> **Task description**:
Would you please transcribe exactly the lines from the one containing "This screenshot has width=1316, height=901." through the end of the material below, and only those?

> **Dataset content**:
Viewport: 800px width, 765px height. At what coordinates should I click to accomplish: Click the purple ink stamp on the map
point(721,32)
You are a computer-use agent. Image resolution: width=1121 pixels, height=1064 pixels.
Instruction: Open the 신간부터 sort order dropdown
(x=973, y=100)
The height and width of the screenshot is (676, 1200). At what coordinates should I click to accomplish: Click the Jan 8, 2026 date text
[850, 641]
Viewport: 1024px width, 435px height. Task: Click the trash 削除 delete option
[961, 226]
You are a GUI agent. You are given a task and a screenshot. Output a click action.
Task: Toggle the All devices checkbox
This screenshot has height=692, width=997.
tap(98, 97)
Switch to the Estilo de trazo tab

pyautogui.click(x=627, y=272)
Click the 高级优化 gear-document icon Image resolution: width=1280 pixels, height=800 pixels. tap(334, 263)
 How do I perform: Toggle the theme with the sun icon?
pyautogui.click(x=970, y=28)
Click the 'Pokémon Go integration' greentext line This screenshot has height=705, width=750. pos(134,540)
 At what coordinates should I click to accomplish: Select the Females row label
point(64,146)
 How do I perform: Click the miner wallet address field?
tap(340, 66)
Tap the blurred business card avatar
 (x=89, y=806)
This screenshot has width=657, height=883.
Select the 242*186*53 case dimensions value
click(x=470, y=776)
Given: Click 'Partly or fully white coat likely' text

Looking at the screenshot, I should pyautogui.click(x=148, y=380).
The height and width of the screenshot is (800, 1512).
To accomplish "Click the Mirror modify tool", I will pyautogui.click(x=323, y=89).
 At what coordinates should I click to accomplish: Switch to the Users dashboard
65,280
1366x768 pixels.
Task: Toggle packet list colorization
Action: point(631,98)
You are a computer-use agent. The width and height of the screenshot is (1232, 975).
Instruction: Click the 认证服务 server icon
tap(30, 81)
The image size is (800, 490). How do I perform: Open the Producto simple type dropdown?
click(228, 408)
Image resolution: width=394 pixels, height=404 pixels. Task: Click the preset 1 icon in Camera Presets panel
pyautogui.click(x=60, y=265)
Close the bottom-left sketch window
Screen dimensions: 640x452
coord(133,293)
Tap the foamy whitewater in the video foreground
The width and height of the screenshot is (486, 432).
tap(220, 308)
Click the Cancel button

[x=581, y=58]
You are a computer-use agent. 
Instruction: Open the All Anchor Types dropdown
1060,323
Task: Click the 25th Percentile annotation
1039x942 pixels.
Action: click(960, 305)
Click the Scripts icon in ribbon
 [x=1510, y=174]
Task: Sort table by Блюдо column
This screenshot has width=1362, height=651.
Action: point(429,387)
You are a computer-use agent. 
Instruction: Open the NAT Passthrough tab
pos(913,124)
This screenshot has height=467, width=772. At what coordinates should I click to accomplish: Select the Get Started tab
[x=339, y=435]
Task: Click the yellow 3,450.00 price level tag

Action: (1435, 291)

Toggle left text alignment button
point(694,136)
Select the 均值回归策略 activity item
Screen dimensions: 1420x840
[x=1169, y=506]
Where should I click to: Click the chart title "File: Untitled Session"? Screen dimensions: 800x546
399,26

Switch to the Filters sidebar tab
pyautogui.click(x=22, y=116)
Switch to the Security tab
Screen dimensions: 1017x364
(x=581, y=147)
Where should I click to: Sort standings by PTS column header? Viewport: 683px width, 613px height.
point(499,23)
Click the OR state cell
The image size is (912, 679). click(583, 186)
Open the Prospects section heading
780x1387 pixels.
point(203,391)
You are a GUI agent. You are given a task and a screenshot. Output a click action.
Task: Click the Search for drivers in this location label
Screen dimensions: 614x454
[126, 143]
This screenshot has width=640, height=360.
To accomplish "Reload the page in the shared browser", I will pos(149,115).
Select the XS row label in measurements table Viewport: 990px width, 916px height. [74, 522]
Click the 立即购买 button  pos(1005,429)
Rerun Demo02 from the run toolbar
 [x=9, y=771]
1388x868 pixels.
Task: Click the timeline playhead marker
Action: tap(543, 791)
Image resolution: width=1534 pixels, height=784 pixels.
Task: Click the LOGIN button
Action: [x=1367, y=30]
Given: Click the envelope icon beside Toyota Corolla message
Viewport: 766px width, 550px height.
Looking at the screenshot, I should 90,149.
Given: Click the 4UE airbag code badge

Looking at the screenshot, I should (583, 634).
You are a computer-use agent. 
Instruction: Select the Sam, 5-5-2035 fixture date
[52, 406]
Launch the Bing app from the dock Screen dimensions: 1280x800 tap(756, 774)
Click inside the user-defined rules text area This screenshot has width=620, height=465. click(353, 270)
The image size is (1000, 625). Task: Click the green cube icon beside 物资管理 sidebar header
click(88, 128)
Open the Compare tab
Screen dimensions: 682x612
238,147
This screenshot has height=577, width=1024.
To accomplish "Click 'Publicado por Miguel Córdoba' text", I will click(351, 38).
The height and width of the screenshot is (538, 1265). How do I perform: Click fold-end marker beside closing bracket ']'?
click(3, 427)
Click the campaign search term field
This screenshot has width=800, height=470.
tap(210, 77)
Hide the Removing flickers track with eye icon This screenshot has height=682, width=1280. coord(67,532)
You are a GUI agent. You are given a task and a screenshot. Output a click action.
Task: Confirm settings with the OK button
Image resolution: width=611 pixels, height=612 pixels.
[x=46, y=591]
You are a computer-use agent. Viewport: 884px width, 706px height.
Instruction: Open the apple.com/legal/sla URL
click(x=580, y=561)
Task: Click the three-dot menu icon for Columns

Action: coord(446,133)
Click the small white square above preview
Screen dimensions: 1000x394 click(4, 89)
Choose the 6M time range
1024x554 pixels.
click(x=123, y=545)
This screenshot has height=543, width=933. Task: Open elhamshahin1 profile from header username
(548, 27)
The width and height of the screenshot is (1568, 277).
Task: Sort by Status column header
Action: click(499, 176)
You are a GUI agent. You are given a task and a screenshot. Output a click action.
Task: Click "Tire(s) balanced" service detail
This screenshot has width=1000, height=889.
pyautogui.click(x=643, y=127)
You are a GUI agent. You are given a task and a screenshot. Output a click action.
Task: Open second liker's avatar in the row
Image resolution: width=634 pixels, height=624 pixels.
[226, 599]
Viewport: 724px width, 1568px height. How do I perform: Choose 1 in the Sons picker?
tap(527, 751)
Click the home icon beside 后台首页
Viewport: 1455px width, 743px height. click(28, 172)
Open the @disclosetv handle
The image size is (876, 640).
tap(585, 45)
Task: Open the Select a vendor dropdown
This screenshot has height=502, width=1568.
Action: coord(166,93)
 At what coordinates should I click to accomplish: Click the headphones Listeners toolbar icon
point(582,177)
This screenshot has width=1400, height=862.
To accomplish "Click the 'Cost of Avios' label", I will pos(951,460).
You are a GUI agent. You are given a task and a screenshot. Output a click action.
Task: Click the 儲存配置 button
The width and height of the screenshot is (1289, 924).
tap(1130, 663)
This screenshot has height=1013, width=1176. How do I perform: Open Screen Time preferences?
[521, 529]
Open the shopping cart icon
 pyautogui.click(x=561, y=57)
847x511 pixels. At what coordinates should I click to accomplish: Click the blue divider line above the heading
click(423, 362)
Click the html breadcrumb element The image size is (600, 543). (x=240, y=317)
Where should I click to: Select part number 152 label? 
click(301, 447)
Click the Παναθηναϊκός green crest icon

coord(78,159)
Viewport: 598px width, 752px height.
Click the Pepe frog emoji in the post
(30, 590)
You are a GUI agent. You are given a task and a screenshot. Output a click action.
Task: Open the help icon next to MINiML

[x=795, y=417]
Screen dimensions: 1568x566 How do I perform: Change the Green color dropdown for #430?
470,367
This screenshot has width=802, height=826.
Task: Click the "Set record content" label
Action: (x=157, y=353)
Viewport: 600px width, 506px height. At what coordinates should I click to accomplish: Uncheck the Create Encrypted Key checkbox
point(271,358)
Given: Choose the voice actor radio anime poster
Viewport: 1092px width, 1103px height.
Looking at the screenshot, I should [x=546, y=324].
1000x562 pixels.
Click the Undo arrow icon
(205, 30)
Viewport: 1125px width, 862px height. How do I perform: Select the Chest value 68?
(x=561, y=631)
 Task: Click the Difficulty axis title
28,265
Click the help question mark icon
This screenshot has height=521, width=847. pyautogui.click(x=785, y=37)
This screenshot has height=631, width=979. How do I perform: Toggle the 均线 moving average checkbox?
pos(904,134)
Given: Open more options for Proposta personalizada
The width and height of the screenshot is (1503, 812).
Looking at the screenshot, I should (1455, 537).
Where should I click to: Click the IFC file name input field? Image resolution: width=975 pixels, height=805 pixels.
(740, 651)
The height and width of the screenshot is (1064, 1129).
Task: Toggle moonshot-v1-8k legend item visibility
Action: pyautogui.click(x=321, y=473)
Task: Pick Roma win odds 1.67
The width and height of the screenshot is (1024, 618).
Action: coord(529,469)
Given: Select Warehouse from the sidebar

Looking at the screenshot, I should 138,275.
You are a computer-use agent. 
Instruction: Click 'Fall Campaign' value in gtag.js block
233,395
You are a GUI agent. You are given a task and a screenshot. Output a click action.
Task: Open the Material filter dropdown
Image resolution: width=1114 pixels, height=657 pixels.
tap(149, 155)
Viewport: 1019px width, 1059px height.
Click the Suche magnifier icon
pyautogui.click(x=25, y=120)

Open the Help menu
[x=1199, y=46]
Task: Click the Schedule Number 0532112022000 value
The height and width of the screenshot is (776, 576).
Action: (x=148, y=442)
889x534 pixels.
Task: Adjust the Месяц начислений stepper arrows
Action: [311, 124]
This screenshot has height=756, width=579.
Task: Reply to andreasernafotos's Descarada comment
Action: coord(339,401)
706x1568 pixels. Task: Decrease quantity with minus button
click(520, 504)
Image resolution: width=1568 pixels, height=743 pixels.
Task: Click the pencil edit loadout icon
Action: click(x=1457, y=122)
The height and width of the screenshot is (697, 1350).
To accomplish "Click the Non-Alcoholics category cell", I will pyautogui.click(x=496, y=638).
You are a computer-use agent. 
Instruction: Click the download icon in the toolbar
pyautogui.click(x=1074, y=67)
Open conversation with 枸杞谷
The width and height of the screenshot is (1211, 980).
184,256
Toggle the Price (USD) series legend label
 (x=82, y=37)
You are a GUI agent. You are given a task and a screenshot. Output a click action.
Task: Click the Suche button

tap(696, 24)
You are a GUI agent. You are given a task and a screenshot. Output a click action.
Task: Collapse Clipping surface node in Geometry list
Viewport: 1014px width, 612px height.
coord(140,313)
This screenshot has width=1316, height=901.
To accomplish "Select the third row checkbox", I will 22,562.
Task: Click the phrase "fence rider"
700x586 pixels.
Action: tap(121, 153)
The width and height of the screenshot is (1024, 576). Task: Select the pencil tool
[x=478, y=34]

> **Solution to the problem**:
This screenshot has width=1316, height=901.
To accomplish "Select the third row checkbox", I will 22,562.
Task: Click the phrase "fence rider"
700x586 pixels.
Action: tap(121, 153)
The width and height of the screenshot is (1024, 576). Task: Select the pencil tool
[x=478, y=34]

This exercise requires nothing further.